The remarks came during the Computex trade show, where Luckey was asked about how Taiwan could ramp up drone production, how it should do business with China, and how it should deal with Beijing’s practices. He said Taiwan could develop a second defensive shield alongside the island’s much-discussed silicon shield, with defense manufacturing giving other countries another reason to care about Taiwan’s survival and industrial capacity.
Luckey’s comments go to the heart of a debate in Taipei over whether the island should deepen its role in global defense supply chains even as it still depends on imports for key parts.
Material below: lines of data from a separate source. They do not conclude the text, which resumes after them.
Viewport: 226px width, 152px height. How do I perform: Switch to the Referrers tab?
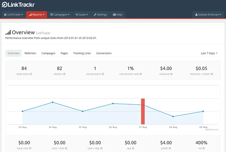coord(30,53)
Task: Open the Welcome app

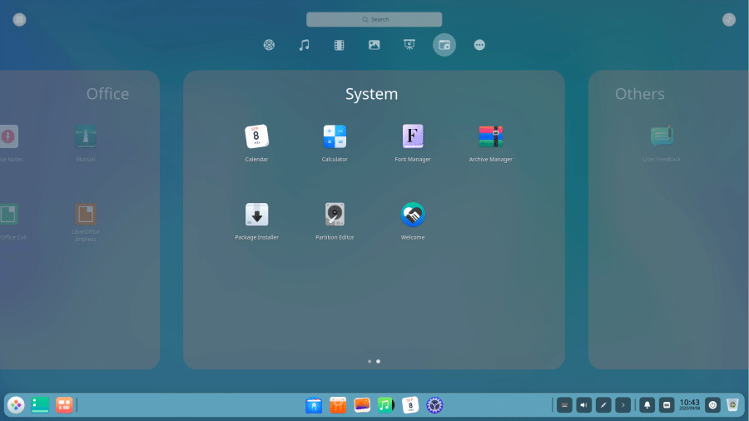Action: (413, 215)
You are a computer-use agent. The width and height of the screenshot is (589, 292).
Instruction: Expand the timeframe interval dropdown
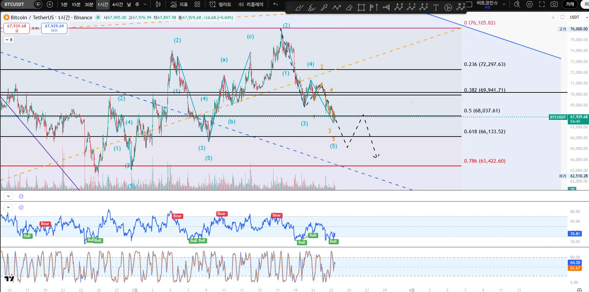click(x=145, y=4)
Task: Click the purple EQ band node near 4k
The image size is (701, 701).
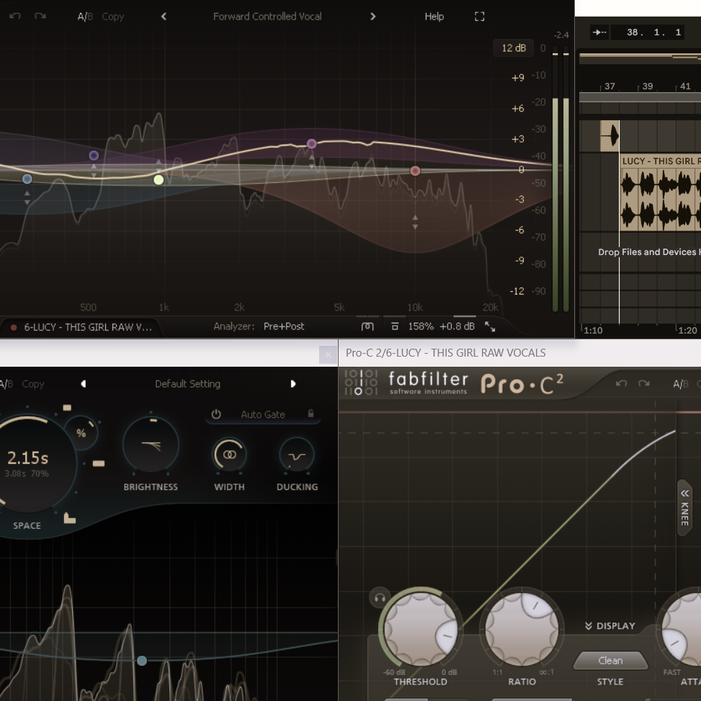Action: point(311,144)
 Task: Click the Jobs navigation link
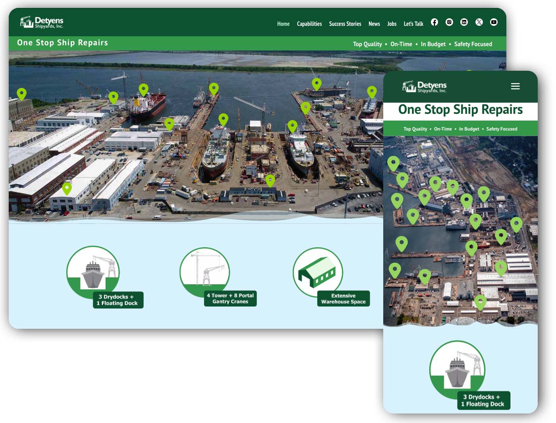pyautogui.click(x=392, y=24)
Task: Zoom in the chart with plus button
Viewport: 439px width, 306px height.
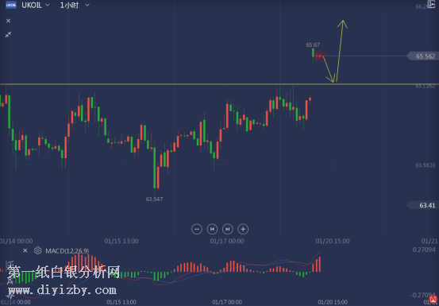Action: click(x=243, y=229)
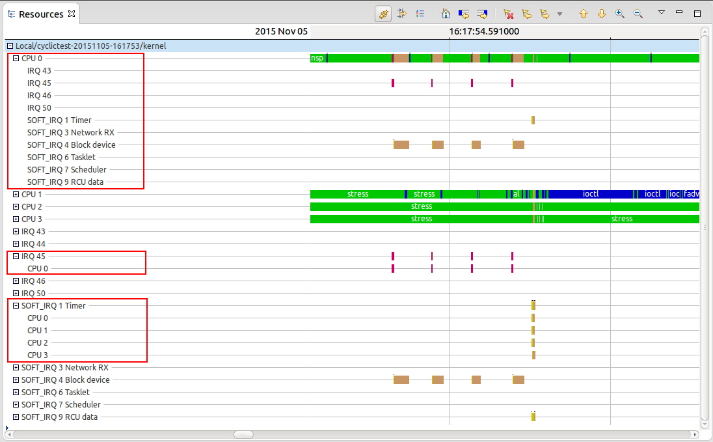The width and height of the screenshot is (713, 442).
Task: Click the Show View Filters icon
Action: coord(401,14)
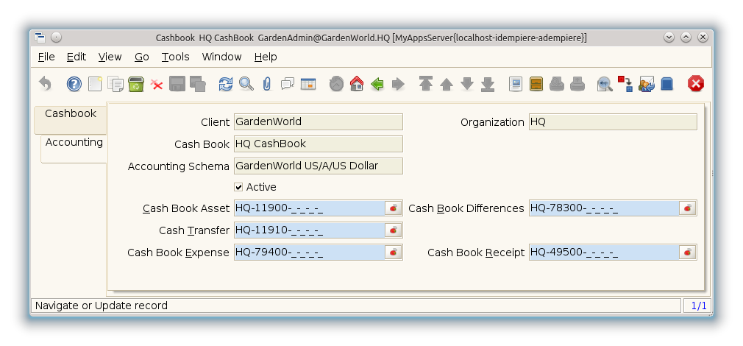Open account picker for Cash Transfer
Image resolution: width=743 pixels, height=346 pixels.
(x=394, y=230)
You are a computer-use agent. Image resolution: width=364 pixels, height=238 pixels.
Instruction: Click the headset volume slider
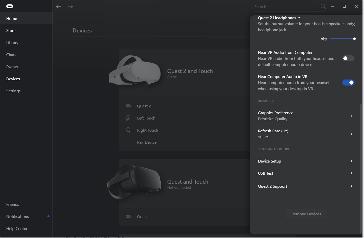tap(342, 39)
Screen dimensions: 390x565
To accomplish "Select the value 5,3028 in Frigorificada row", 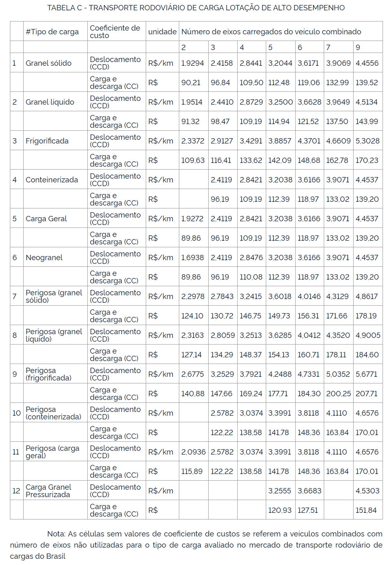I will (368, 141).
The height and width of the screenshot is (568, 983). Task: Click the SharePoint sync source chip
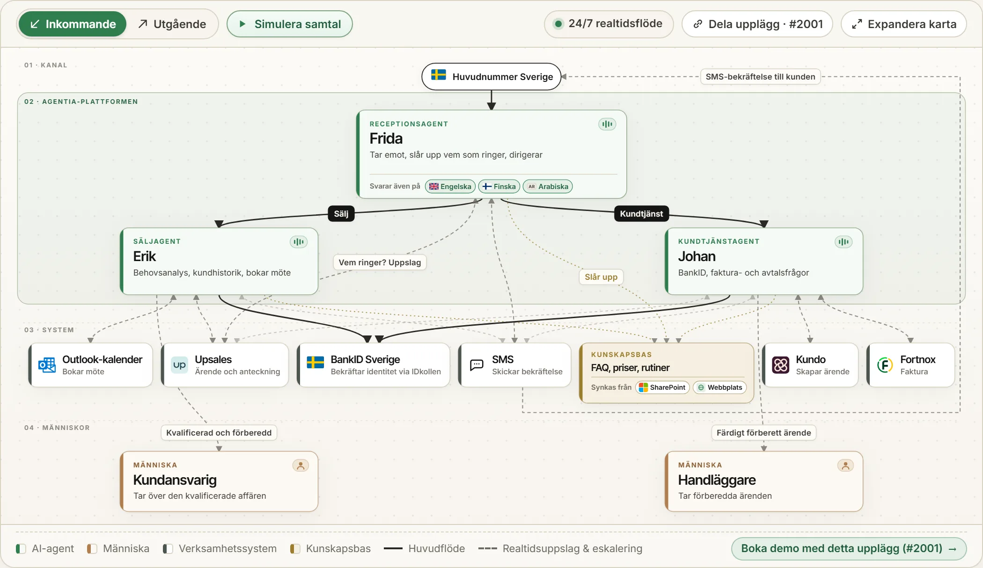(x=662, y=387)
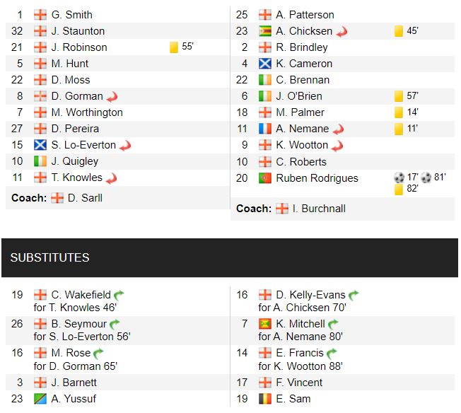The height and width of the screenshot is (413, 461).
Task: Click the red sub-out arrow next to K. Wootton
Action: pos(338,145)
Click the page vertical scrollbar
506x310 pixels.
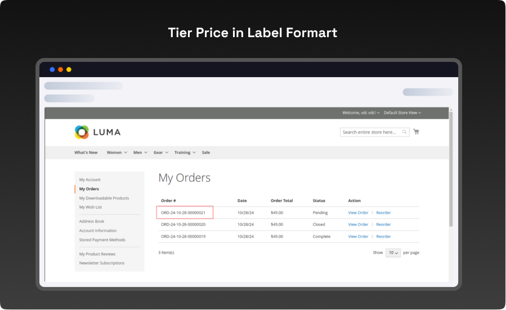pos(450,169)
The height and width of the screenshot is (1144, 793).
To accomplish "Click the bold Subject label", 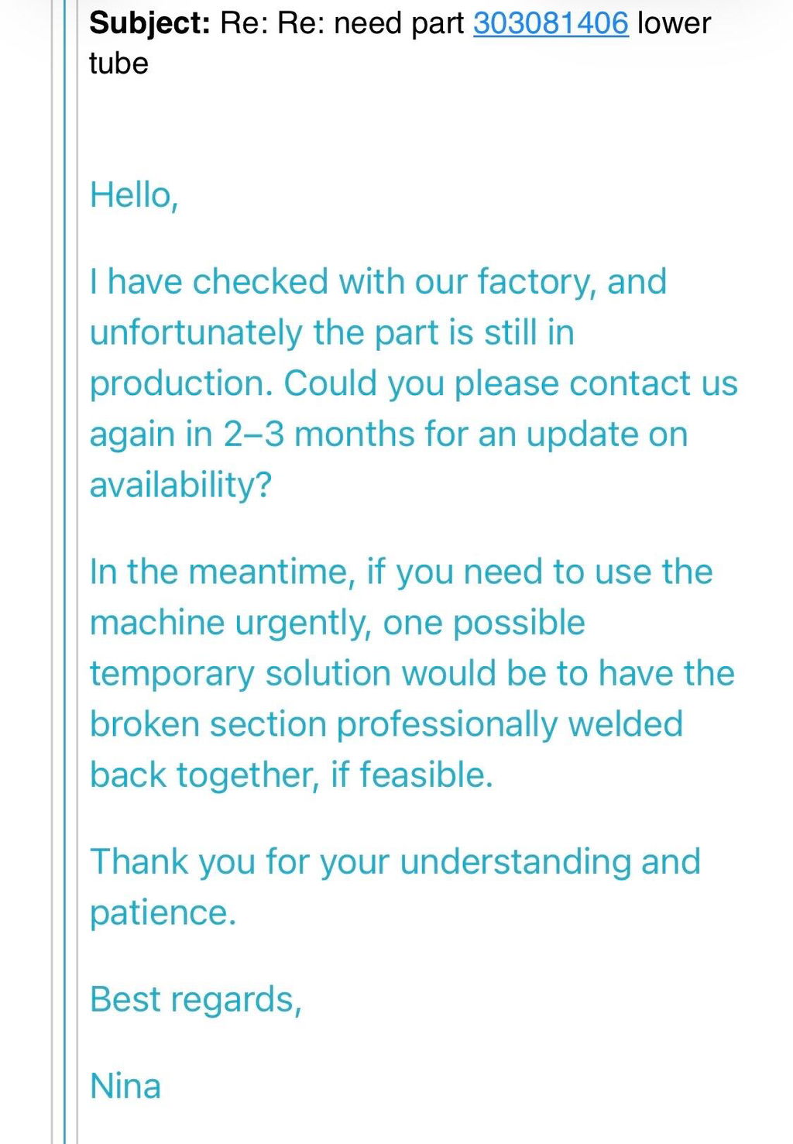I will tap(150, 24).
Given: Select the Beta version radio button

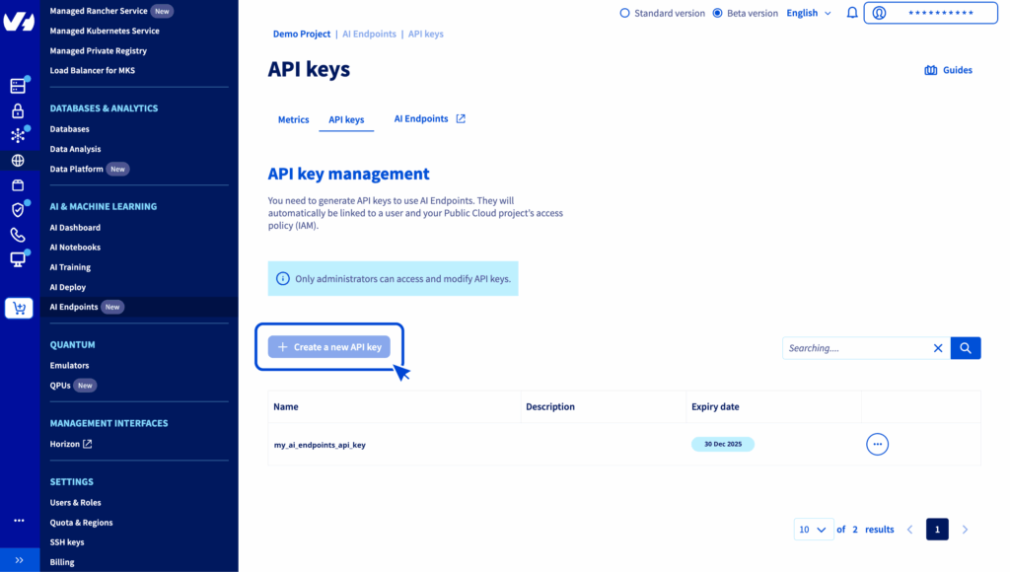Looking at the screenshot, I should pyautogui.click(x=717, y=13).
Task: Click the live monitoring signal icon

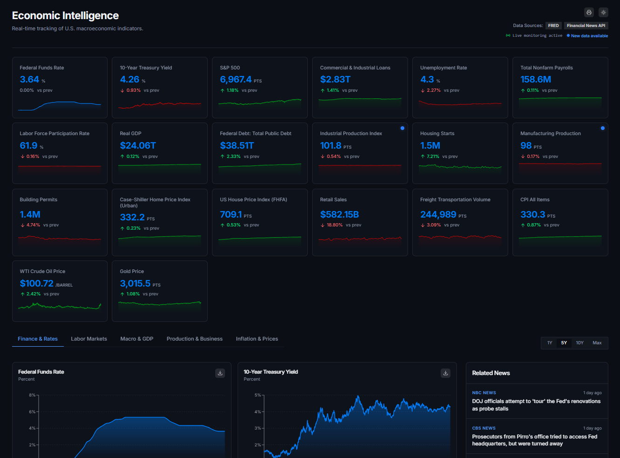Action: click(x=508, y=35)
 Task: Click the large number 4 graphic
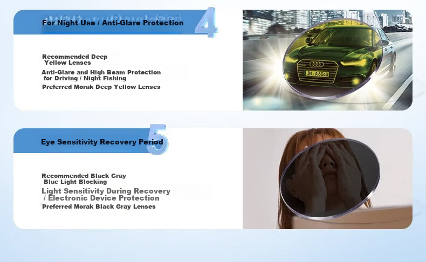click(206, 22)
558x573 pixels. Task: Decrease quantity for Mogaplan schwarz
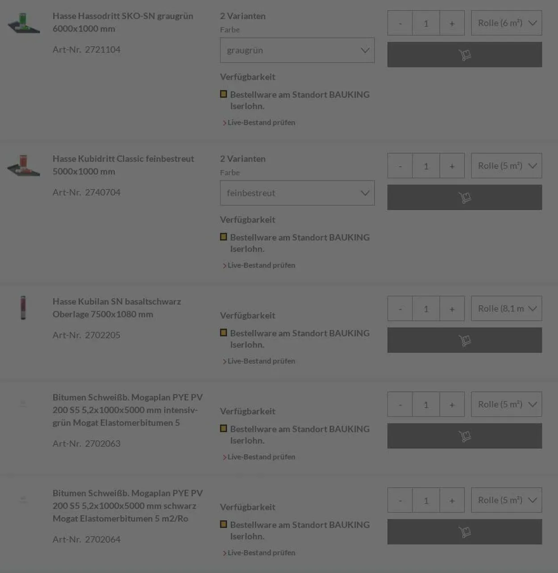coord(400,500)
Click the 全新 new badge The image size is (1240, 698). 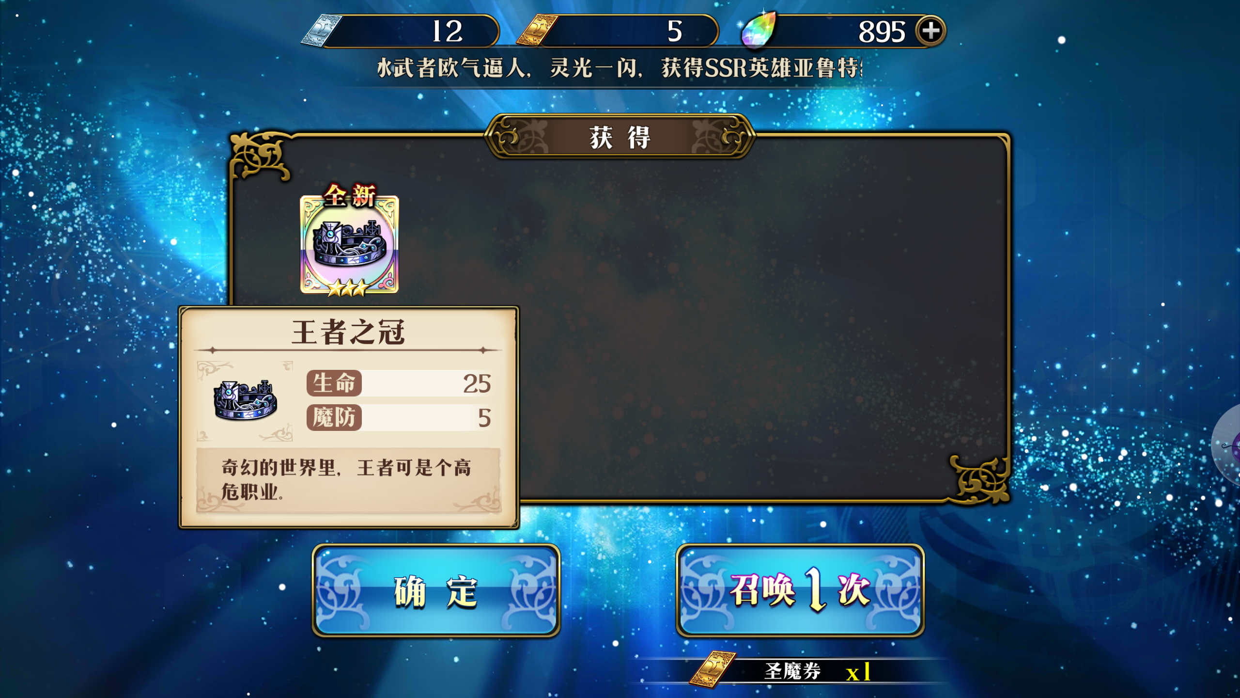point(350,195)
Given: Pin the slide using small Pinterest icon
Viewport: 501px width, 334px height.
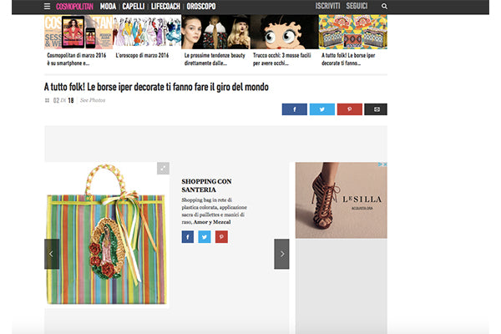Looking at the screenshot, I should coord(221,237).
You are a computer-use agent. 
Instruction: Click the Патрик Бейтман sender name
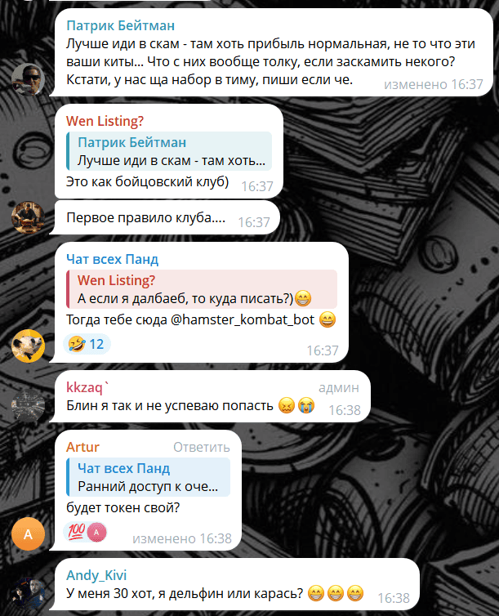[x=121, y=25]
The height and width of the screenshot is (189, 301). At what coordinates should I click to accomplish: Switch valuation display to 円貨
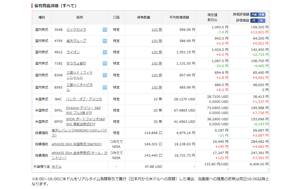254,15
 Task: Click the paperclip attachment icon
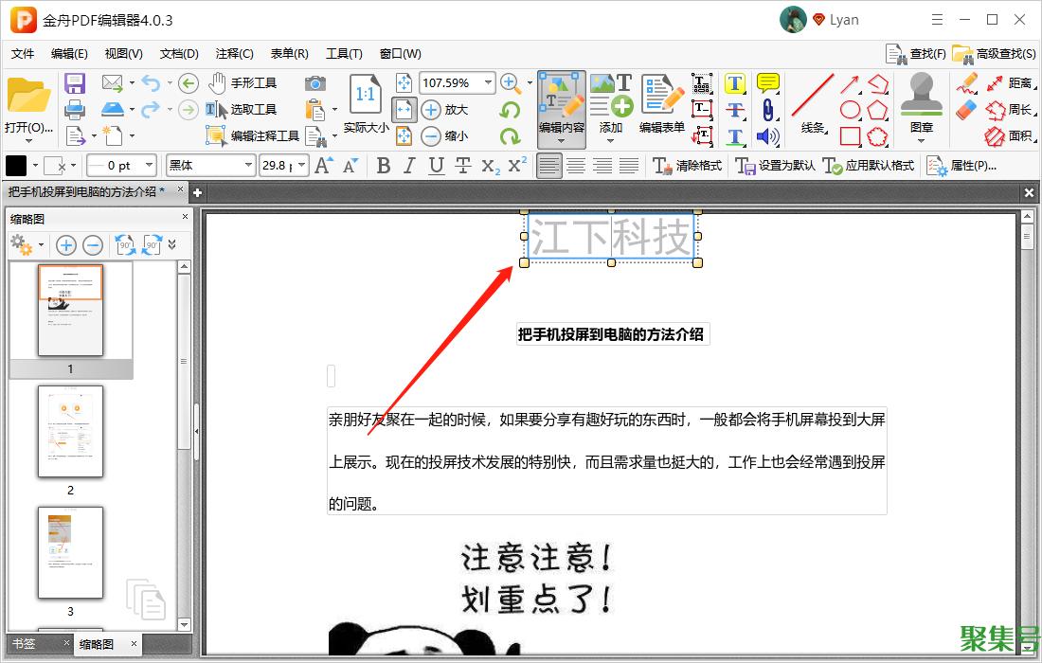pos(767,110)
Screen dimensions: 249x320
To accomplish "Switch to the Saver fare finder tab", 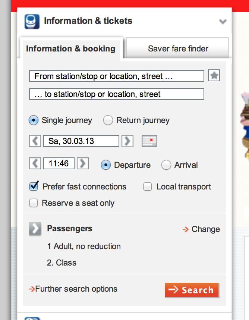I will pos(178,48).

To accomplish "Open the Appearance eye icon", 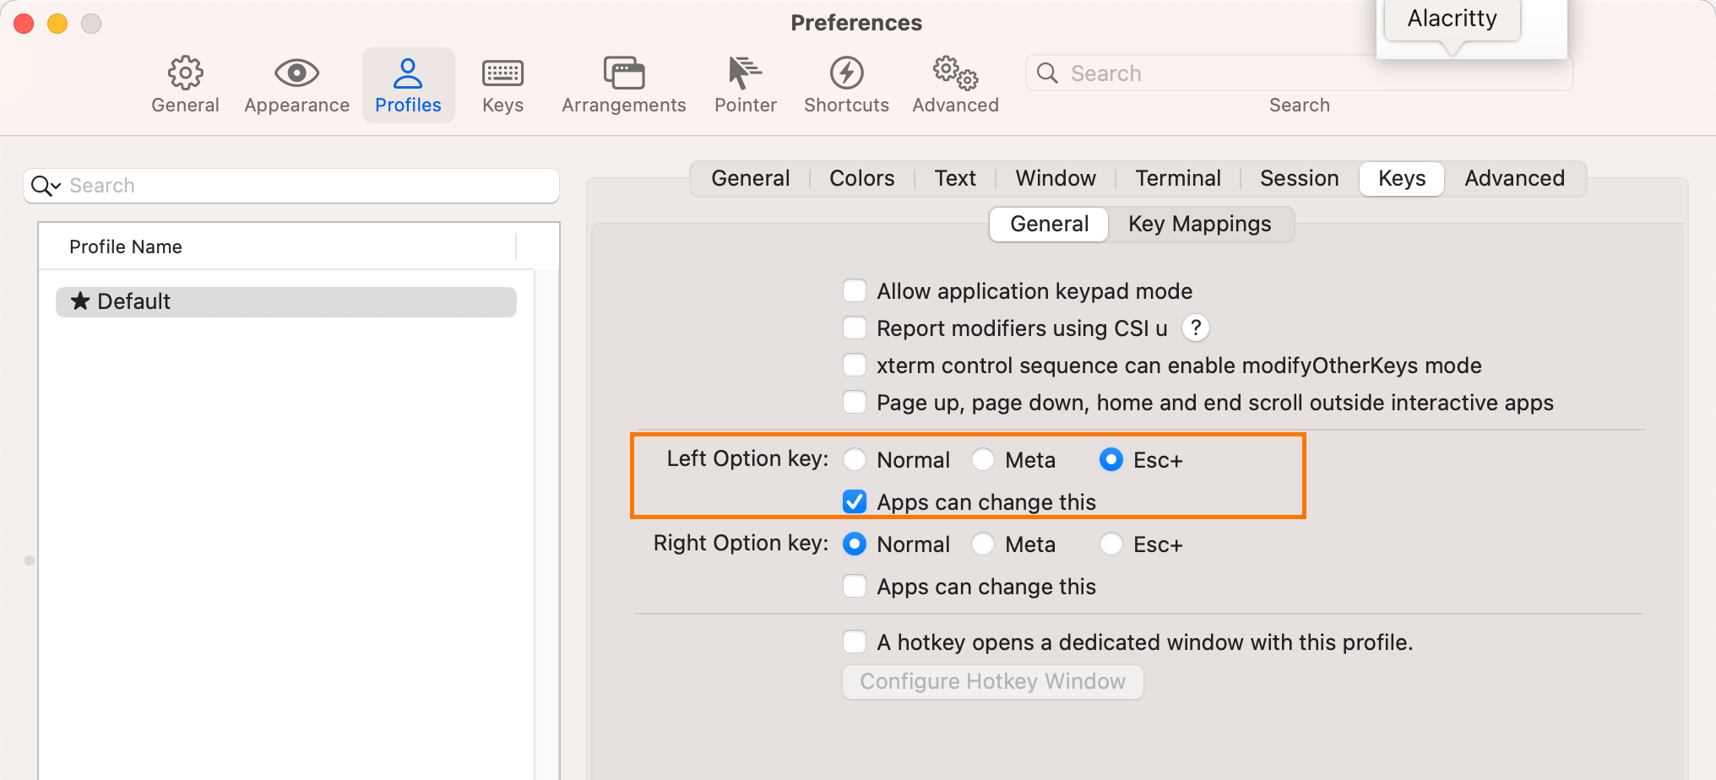I will pyautogui.click(x=296, y=74).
Taiwan faces a major gap in its domestic supply chain for specialized drone components, including AI imaging modules and flight control systems and modules, and its government has launched an initiative to manufacture critical imported components by March 2027.
That gap sits uncomfortably next to Luckey’s pitch. He said Taiwan does not need to match the PLA Army, or even reach one-hundredth of the size of China’s military, so long as it can stop Chinese forces from crossing the strait, landing in mass and sustaining an occupation. He framed the goal as asymmetric defense, not parity.
Luckey also pointed to Anduril’s own links with the island, saying around 30 Taiwanese companies are now in the company’s supply chains. He said there are things in the world that exist because Taiwan leads in technology, and he does not want that role to disappear. For Taiwan, the open question is whether it can turn that industrial base into a weapons export business quickly enough to matter, while still filling the gaps that leave its own drone industry dependent on outside suppliers.
The timing gives the comments extra weight: Luckey made them in Taipei during Computex, which ended on Friday, and he tied Taiwan’s semiconductor dominance directly to a broader case for strategic dependence. If Taiwan can build the parts it still imports and scale up completed systems for export, the defense argument he laid out could become a business plan rather than just a theory.